Reproduce each of the records below word for word, leaving every character unchanged.

* begin Dataset excerpts *

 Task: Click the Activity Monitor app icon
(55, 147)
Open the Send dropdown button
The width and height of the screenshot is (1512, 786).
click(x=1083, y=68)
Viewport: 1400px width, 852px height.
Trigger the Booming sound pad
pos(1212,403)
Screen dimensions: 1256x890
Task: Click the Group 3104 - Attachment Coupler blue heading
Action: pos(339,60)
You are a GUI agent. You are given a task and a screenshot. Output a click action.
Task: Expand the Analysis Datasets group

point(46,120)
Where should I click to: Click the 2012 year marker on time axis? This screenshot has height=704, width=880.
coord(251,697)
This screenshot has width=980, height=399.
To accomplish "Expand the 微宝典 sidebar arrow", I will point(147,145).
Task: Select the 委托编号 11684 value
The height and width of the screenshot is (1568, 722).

* end Dataset excerpts *

- [Result below]
 Task: Click the Activity Monitor app icon
(55, 147)
Open the Send dropdown button
The width and height of the screenshot is (1512, 786).
click(x=1083, y=68)
Viewport: 1400px width, 852px height.
Trigger the Booming sound pad
pos(1212,403)
Screen dimensions: 1256x890
Task: Click the Group 3104 - Attachment Coupler blue heading
Action: pos(339,60)
You are a GUI agent. You are given a task and a screenshot. Output a click action.
Task: Expand the Analysis Datasets group

point(46,120)
Where should I click to: Click the 2012 year marker on time axis? This screenshot has height=704, width=880.
coord(251,697)
This screenshot has width=980, height=399.
To accomplish "Expand the 微宝典 sidebar arrow", I will point(147,145).
Task: Select the 委托编号 11684 value
The height and width of the screenshot is (1568, 722).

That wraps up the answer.